There will be difference of opinions when it comes to taking care of your child and upbringing but those differences can be ignored or adopted without having any negative feelings. I many a times don't agree with my own parents when it comes to my daughter but it's ok & manageable.

My dada dadi were more loving and caring than my nana and nani & my mother and my dadi had differences like all the saas bahu in the world but my mom always tells me that she loved me very much and always kept my interest first. Saas bahu relationship and relation with of your kid with dada dadi is completely different and I believe that if dada dadi are truly caring and loving they will become more kind and considerate towards the bahu after she gives birth to their grand child and same goes for bahu that she will become more kind towards them after seeing how much they love her child.

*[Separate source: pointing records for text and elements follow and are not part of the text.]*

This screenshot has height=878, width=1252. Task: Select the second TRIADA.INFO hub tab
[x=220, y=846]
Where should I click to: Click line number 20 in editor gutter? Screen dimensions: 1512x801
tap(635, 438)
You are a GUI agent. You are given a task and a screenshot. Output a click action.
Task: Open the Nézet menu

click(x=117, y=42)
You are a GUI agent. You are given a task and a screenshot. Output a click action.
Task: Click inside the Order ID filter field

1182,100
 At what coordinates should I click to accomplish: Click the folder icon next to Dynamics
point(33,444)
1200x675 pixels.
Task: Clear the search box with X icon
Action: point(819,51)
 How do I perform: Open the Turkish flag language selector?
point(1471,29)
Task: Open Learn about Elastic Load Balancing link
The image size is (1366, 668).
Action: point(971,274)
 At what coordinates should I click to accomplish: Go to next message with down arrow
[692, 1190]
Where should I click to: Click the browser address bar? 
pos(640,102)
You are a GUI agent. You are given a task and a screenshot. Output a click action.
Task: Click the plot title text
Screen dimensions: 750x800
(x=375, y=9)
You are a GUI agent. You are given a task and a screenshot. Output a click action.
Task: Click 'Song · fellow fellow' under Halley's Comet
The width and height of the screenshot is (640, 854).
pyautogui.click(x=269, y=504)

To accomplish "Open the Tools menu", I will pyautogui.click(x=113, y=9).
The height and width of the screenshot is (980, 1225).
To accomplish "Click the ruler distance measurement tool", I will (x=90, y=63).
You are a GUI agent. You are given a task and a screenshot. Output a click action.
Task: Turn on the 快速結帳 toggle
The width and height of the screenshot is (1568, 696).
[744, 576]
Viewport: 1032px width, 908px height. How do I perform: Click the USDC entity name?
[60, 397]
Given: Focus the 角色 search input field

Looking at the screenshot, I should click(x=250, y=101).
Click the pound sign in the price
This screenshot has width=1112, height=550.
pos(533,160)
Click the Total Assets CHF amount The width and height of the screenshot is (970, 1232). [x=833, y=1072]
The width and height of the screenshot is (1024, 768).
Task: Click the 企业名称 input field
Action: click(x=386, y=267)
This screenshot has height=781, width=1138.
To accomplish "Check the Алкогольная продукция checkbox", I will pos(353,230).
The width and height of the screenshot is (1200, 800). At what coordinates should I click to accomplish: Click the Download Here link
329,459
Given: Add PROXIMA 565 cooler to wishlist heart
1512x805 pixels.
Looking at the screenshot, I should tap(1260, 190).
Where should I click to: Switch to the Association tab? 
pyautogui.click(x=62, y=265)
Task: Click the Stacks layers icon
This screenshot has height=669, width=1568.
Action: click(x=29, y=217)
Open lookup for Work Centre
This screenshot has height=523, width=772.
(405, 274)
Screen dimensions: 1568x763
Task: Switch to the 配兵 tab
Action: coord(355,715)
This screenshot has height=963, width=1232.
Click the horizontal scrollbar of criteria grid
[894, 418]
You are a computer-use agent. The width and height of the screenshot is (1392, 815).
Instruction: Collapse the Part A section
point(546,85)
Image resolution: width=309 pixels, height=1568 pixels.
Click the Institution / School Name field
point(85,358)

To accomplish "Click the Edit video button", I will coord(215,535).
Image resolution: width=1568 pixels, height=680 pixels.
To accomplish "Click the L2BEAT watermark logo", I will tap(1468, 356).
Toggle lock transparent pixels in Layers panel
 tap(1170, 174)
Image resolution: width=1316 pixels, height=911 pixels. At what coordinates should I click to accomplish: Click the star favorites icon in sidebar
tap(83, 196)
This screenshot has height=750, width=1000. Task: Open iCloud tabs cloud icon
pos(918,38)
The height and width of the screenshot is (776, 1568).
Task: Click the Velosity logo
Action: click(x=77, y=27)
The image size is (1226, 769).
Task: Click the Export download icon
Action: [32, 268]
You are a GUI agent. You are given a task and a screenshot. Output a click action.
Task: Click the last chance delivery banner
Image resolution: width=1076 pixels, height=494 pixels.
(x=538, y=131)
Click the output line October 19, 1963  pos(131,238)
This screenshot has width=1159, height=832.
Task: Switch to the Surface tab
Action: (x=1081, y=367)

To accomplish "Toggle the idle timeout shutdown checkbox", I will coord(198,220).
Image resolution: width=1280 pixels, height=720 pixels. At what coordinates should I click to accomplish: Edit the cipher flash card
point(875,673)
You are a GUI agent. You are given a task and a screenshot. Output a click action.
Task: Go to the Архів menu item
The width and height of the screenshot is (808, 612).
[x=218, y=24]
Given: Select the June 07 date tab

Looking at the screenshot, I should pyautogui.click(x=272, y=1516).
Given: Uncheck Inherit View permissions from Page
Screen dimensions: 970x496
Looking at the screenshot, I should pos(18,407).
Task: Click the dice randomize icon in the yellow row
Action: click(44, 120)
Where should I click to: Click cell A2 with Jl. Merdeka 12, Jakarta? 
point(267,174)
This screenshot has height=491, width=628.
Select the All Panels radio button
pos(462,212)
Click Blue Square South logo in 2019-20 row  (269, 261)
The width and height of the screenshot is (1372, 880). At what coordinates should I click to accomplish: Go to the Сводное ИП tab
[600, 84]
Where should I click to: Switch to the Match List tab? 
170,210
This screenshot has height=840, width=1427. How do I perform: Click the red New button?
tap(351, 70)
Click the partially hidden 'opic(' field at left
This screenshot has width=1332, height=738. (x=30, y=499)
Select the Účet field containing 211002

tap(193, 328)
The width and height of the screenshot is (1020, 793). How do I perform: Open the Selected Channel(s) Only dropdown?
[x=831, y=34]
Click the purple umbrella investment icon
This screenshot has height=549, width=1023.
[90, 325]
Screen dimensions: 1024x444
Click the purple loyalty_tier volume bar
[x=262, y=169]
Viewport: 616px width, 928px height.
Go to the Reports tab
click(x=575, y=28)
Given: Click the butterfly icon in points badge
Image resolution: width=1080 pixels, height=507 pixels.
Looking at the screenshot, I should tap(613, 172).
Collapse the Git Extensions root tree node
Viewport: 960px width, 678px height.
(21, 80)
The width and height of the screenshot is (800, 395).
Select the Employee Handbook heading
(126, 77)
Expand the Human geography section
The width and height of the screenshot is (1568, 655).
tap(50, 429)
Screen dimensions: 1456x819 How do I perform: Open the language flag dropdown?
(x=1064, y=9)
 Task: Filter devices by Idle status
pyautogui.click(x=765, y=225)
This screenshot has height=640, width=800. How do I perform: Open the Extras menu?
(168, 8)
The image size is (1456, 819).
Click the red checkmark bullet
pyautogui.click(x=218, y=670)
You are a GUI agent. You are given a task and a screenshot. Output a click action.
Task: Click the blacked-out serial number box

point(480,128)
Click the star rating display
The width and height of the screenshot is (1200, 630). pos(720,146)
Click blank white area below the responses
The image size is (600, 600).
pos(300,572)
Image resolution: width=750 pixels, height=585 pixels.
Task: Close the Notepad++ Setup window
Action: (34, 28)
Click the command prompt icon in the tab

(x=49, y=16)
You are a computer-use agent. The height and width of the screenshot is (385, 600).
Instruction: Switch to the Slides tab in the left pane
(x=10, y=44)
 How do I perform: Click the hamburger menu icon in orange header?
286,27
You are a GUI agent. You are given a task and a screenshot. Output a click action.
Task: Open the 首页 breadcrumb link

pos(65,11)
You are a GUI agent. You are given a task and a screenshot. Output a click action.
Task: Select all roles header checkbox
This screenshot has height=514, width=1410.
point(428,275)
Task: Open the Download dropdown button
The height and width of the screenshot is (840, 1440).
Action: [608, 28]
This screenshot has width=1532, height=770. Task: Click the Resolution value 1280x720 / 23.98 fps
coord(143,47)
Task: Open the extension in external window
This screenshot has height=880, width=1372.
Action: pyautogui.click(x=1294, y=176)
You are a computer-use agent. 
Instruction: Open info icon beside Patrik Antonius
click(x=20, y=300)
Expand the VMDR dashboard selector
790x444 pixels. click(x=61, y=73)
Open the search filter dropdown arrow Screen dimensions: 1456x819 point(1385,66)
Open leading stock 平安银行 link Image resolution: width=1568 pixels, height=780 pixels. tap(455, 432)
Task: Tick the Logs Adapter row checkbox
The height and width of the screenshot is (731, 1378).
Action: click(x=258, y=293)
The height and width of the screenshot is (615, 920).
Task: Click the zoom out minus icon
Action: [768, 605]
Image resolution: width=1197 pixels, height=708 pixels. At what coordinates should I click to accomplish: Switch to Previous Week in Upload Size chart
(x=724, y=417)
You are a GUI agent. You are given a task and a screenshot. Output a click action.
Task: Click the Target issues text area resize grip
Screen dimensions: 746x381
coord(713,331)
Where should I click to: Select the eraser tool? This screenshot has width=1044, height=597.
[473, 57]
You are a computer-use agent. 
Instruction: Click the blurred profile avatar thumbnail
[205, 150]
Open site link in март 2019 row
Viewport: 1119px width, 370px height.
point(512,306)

When my daughter was born and I woke up the first thing my ex MIL said to me was that in operation theatre there men too and you did not have much clothes on you.......aye haye kiya kar saktay hain sab chalta hai haina wahan konsa parda ? I was surprised that she was sneak peeking the operation theatre instead of praying for her grand child's life. When I asked my mom if they all could see the theatre she said she does not know how on the earth she managed to see you over there because they were not letting anybody stand near the door. Before she met me she got angry on my mom saying that "tum nay to kaha tha larka hoga" whereas my mom actually never said that.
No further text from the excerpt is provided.